Exercise objective:
First find the line with "Contact Sales (775, 2221)" in the entries below, then set down exactly every line through the line with "Privacy Policy (369, 2555)", that line included.

>>>

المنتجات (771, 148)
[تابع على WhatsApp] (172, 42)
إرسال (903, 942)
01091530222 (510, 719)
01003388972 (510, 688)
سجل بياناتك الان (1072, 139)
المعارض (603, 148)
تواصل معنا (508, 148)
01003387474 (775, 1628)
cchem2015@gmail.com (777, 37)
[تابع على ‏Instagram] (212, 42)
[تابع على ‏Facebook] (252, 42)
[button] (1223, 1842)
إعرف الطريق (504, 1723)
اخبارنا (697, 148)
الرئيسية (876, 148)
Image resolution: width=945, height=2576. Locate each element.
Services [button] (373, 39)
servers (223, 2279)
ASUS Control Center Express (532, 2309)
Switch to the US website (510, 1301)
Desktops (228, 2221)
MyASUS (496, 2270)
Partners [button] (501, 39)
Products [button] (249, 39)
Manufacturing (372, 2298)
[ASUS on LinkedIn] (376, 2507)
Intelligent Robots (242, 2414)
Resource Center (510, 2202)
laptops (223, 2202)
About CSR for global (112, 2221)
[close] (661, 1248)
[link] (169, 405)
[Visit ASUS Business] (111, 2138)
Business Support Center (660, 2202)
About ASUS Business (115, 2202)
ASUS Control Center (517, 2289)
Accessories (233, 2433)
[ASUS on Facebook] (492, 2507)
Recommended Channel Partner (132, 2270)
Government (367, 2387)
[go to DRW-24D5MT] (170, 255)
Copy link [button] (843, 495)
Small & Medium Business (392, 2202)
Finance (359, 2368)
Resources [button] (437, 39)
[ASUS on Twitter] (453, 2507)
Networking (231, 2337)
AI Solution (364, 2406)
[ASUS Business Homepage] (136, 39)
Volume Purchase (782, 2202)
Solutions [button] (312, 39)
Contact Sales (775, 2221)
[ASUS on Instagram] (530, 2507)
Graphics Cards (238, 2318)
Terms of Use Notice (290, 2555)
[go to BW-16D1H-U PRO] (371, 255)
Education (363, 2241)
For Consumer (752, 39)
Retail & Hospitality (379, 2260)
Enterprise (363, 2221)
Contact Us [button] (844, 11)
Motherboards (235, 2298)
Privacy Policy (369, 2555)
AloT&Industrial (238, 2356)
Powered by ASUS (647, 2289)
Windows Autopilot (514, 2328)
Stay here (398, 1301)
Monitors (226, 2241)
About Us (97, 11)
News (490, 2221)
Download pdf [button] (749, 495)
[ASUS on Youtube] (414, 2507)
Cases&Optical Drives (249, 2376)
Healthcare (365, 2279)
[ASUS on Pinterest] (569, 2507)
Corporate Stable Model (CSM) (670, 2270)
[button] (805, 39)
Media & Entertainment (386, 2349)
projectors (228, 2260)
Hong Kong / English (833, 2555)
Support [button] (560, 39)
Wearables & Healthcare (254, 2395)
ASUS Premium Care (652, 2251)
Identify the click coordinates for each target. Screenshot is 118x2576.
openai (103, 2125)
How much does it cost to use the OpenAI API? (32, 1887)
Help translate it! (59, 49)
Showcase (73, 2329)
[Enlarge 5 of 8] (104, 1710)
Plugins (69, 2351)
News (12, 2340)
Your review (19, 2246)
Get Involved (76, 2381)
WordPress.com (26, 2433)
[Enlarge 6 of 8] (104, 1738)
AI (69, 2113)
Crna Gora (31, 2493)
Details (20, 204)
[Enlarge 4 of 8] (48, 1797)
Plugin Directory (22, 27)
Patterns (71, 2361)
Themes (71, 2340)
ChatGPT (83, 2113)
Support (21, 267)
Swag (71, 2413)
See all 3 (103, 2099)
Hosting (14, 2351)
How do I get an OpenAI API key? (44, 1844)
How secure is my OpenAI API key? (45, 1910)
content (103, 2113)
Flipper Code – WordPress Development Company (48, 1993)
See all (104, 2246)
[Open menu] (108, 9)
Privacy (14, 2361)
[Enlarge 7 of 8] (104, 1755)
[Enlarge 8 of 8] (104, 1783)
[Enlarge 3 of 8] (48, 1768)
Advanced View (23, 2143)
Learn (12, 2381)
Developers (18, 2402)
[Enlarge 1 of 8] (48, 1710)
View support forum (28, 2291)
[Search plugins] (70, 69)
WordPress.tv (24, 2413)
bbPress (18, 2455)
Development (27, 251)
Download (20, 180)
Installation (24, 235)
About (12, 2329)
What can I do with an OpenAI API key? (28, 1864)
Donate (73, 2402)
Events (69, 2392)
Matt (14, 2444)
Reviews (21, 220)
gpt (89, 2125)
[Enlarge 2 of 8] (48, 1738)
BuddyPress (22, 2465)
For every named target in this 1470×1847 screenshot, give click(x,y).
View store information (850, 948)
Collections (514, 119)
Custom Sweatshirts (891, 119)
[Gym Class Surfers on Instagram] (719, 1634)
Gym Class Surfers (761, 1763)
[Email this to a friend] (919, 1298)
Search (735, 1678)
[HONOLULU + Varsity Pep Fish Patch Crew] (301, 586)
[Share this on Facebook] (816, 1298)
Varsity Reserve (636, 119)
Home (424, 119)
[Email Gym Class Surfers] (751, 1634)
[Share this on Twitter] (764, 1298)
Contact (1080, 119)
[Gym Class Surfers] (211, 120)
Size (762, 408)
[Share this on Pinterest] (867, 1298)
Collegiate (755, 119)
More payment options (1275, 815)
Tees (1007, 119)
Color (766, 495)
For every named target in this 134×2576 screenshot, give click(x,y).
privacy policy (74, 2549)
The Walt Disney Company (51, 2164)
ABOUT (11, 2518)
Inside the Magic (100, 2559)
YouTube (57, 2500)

<<<

Written reply:
Contact Sales (775, 2221)
[ASUS on Instagram] (530, 2507)
Graphics Cards (238, 2318)
Terms of Use Notice (290, 2555)
[go to BW-16D1H-U PRO] (371, 255)
Education (363, 2241)
For Consumer (752, 39)
Retail & Hospitality (379, 2260)
Enterprise (363, 2221)
Contact Us [button] (844, 11)
Motherboards (235, 2298)
Privacy Policy (369, 2555)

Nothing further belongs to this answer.